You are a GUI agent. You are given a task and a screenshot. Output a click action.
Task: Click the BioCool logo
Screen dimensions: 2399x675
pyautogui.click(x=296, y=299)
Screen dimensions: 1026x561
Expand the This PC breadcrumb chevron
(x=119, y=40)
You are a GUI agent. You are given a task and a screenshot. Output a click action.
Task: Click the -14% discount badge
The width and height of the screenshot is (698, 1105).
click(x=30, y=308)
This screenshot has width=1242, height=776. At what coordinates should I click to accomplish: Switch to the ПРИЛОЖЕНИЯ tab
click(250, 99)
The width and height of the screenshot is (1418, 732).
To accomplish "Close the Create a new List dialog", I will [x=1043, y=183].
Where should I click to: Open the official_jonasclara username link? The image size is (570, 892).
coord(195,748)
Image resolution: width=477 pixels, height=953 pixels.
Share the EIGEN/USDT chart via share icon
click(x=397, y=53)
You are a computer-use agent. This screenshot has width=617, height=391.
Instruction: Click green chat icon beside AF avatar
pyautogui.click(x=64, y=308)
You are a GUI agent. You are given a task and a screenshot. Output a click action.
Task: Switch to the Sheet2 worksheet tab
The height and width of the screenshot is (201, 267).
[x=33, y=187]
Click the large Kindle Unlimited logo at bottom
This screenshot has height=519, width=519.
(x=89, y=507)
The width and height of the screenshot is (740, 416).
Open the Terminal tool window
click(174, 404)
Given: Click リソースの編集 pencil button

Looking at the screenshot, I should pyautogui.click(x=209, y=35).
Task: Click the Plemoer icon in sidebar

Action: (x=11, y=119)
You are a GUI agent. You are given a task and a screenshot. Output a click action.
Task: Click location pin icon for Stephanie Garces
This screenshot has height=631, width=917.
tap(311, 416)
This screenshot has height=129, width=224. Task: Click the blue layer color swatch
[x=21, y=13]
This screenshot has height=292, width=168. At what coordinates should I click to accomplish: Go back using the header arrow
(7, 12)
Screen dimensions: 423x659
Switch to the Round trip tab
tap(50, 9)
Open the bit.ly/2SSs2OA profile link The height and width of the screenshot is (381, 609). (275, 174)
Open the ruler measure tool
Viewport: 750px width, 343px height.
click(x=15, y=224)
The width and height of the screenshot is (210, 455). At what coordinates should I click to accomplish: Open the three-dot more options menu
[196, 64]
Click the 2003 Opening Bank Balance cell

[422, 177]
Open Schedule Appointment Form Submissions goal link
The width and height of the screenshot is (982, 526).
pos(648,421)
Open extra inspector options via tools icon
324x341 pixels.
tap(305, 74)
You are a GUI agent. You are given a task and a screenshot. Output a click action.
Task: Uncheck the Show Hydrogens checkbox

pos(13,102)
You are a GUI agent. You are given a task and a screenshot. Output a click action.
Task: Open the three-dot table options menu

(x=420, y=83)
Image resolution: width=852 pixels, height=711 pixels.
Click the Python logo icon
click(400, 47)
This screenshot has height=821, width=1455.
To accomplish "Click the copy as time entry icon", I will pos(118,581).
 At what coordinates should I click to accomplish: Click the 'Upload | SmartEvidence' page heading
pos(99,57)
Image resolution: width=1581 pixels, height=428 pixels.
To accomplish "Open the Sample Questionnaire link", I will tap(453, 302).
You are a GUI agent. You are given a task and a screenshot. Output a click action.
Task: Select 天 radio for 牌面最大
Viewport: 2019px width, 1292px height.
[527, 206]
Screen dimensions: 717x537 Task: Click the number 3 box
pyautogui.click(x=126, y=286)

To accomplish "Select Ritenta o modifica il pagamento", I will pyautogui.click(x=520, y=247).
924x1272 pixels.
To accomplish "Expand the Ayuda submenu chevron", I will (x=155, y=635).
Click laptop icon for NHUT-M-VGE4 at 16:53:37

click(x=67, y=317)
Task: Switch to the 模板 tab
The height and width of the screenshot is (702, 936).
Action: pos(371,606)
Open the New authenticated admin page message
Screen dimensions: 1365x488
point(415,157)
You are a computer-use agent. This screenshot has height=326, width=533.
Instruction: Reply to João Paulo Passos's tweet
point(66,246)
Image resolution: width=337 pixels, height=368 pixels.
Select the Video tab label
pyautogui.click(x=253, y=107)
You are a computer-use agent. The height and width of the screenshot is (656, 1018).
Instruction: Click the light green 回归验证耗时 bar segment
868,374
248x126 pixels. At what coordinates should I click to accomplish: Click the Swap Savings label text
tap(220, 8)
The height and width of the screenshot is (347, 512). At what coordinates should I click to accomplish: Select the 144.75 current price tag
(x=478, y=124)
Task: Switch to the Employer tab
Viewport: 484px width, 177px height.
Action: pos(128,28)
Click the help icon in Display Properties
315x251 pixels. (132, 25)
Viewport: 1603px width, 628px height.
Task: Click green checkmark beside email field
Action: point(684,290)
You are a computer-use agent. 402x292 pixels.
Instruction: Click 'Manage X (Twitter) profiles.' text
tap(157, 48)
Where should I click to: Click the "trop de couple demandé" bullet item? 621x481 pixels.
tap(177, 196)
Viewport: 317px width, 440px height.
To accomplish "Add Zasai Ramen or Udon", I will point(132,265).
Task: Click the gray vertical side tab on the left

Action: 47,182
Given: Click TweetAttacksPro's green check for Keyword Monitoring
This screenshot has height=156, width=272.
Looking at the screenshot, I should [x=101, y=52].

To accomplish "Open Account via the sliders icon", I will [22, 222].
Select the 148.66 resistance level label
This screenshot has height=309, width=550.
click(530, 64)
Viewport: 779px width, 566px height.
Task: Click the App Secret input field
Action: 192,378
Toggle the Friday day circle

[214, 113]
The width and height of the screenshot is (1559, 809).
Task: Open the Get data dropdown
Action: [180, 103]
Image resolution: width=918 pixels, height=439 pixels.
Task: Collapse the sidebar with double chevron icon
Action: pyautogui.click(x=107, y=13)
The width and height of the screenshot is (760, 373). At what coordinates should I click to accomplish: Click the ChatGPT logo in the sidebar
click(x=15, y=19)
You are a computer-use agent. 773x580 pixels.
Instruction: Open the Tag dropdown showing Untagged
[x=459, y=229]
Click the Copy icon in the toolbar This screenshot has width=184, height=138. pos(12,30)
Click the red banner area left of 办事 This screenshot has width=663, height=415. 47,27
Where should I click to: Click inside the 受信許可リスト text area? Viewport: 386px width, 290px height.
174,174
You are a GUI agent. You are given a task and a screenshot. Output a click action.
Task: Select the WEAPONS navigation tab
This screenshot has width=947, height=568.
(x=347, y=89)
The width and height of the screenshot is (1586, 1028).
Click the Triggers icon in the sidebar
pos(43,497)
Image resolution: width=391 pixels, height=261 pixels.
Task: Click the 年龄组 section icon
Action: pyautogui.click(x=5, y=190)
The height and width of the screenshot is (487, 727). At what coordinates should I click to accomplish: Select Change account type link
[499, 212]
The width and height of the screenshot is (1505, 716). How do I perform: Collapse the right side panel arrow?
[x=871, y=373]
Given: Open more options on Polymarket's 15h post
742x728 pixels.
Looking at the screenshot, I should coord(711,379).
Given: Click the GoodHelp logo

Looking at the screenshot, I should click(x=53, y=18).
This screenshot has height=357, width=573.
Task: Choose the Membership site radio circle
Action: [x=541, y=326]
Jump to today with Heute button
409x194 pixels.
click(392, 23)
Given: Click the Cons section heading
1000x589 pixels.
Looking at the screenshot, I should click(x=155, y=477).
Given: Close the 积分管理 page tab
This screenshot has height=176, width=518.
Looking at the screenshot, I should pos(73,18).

★ ★ ★ ★

Goal of the exercise: Every record should be repeated exactly; please leave none out.

Exercise output:
You are a GUI agent. You are given a task and a screenshot. Output a click action.
Task: Click the BioCool logo
Screen dimensions: 2399x675
pyautogui.click(x=296, y=299)
Screen dimensions: 1026x561
Expand the This PC breadcrumb chevron
(x=119, y=40)
You are a GUI agent. You are given a task and a screenshot. Output a click action.
Task: Click the -14% discount badge
The width and height of the screenshot is (698, 1105).
click(x=30, y=308)
This screenshot has width=1242, height=776. At what coordinates should I click to accomplish: Switch to the ПРИЛОЖЕНИЯ tab
click(250, 99)
The width and height of the screenshot is (1418, 732).
To accomplish "Close the Create a new List dialog", I will [x=1043, y=183].
Where should I click to: Open the official_jonasclara username link? The image size is (570, 892).
coord(195,748)
Image resolution: width=477 pixels, height=953 pixels.
Share the EIGEN/USDT chart via share icon
click(x=397, y=53)
You are a computer-use agent. This screenshot has width=617, height=391.
Instruction: Click green chat icon beside AF avatar
pyautogui.click(x=64, y=308)
You are a GUI agent. You are given a task and a screenshot. Output a click action.
Task: Switch to the Sheet2 worksheet tab
The height and width of the screenshot is (201, 267).
[x=33, y=187]
Click the large Kindle Unlimited logo at bottom
This screenshot has height=519, width=519.
(x=89, y=507)
The width and height of the screenshot is (740, 416).
Open the Terminal tool window
click(174, 404)
Given: Click リソースの編集 pencil button

Looking at the screenshot, I should pyautogui.click(x=209, y=35).
Task: Click the Plemoer icon in sidebar

Action: (x=11, y=119)
You are a GUI agent. You are given a task and a screenshot. Output a click action.
Task: Click location pin icon for Stephanie Garces
This screenshot has height=631, width=917.
tap(311, 416)
This screenshot has height=129, width=224. Task: Click the blue layer color swatch
[x=21, y=13]
This screenshot has height=292, width=168. At what coordinates should I click to accomplish: Go back using the header arrow
(7, 12)
Screen dimensions: 423x659
Switch to the Round trip tab
tap(50, 9)
Open the bit.ly/2SSs2OA profile link The height and width of the screenshot is (381, 609). (275, 174)
Open the ruler measure tool
Viewport: 750px width, 343px height.
click(x=15, y=224)
The width and height of the screenshot is (210, 455). At what coordinates should I click to accomplish: Open the three-dot more options menu
[196, 64]
Click the 2003 Opening Bank Balance cell

[422, 177]
Open Schedule Appointment Form Submissions goal link
The width and height of the screenshot is (982, 526).
pos(648,421)
Open extra inspector options via tools icon
324x341 pixels.
tap(305, 74)
You are a GUI agent. You are given a task and a screenshot. Output a click action.
Task: Uncheck the Show Hydrogens checkbox

pos(13,102)
You are a GUI agent. You are given a task and a screenshot. Output a click action.
Task: Open the three-dot table options menu

(x=420, y=83)
Image resolution: width=852 pixels, height=711 pixels.
Click the Python logo icon
click(400, 47)
This screenshot has height=821, width=1455.
To accomplish "Click the copy as time entry icon", I will pos(118,581).
 At what coordinates should I click to accomplish: Click the 'Upload | SmartEvidence' page heading
pos(99,57)
Image resolution: width=1581 pixels, height=428 pixels.
To accomplish "Open the Sample Questionnaire link", I will tap(453, 302).
You are a GUI agent. You are given a task and a screenshot. Output a click action.
Task: Select 天 radio for 牌面最大
Viewport: 2019px width, 1292px height.
[527, 206]
Screen dimensions: 717x537 Task: Click the number 3 box
pyautogui.click(x=126, y=286)

To accomplish "Select Ritenta o modifica il pagamento", I will pyautogui.click(x=520, y=247).
924x1272 pixels.
To accomplish "Expand the Ayuda submenu chevron", I will (x=155, y=635).
Click laptop icon for NHUT-M-VGE4 at 16:53:37

click(x=67, y=317)
Task: Switch to the 模板 tab
The height and width of the screenshot is (702, 936).
Action: pos(371,606)
Open the New authenticated admin page message
Screen dimensions: 1365x488
point(415,157)
You are a computer-use agent. This screenshot has height=326, width=533.
Instruction: Reply to João Paulo Passos's tweet
point(66,246)
Image resolution: width=337 pixels, height=368 pixels.
Select the Video tab label
pyautogui.click(x=253, y=107)
You are a computer-use agent. The height and width of the screenshot is (656, 1018).
Instruction: Click the light green 回归验证耗时 bar segment
868,374
248x126 pixels. At what coordinates should I click to accomplish: Click the Swap Savings label text
tap(220, 8)
The height and width of the screenshot is (347, 512). At what coordinates should I click to accomplish: Select the 144.75 current price tag
(x=478, y=124)
Task: Switch to the Employer tab
Viewport: 484px width, 177px height.
Action: pos(128,28)
Click the help icon in Display Properties
315x251 pixels. (132, 25)
Viewport: 1603px width, 628px height.
Task: Click green checkmark beside email field
Action: point(684,290)
You are a computer-use agent. 402x292 pixels.
Instruction: Click 'Manage X (Twitter) profiles.' text
tap(157, 48)
Where should I click to: Click the "trop de couple demandé" bullet item? 621x481 pixels.
tap(177, 196)
Viewport: 317px width, 440px height.
To accomplish "Add Zasai Ramen or Udon", I will point(132,265).
Task: Click the gray vertical side tab on the left

Action: 47,182
Given: Click TweetAttacksPro's green check for Keyword Monitoring
This screenshot has height=156, width=272.
Looking at the screenshot, I should [x=101, y=52].

To accomplish "Open Account via the sliders icon", I will [22, 222].
Select the 148.66 resistance level label
This screenshot has height=309, width=550.
click(530, 64)
Viewport: 779px width, 566px height.
Task: Click the App Secret input field
Action: 192,378
Toggle the Friday day circle

[214, 113]
The width and height of the screenshot is (1559, 809).
Task: Open the Get data dropdown
Action: [180, 103]
Image resolution: width=918 pixels, height=439 pixels.
Task: Collapse the sidebar with double chevron icon
Action: pyautogui.click(x=107, y=13)
The width and height of the screenshot is (760, 373). At what coordinates should I click to accomplish: Click the ChatGPT logo in the sidebar
click(x=15, y=19)
You are a computer-use agent. 773x580 pixels.
Instruction: Open the Tag dropdown showing Untagged
[x=459, y=229]
Click the Copy icon in the toolbar This screenshot has width=184, height=138. pos(12,30)
Click the red banner area left of 办事 This screenshot has width=663, height=415. 47,27
Where should I click to: Click inside the 受信許可リスト text area? Viewport: 386px width, 290px height.
174,174
You are a GUI agent. You are given a task and a screenshot. Output a click action.
Task: Select the WEAPONS navigation tab
This screenshot has width=947, height=568.
(x=347, y=89)
The width and height of the screenshot is (1586, 1028).
Click the Triggers icon in the sidebar
pos(43,497)
Image resolution: width=391 pixels, height=261 pixels.
Task: Click the 年龄组 section icon
Action: pyautogui.click(x=5, y=190)
The height and width of the screenshot is (487, 727). At what coordinates should I click to accomplish: Select Change account type link
[499, 212]
The width and height of the screenshot is (1505, 716). How do I perform: Collapse the right side panel arrow?
[x=871, y=373]
Given: Open more options on Polymarket's 15h post
742x728 pixels.
Looking at the screenshot, I should coord(711,379).
Given: Click the GoodHelp logo

Looking at the screenshot, I should click(x=53, y=18).
This screenshot has height=357, width=573.
Task: Choose the Membership site radio circle
Action: [x=541, y=326]
Jump to today with Heute button
409x194 pixels.
click(392, 23)
Given: Click the Cons section heading
1000x589 pixels.
Looking at the screenshot, I should click(x=155, y=477).
Given: Close the 积分管理 page tab
This screenshot has height=176, width=518.
Looking at the screenshot, I should pos(73,18).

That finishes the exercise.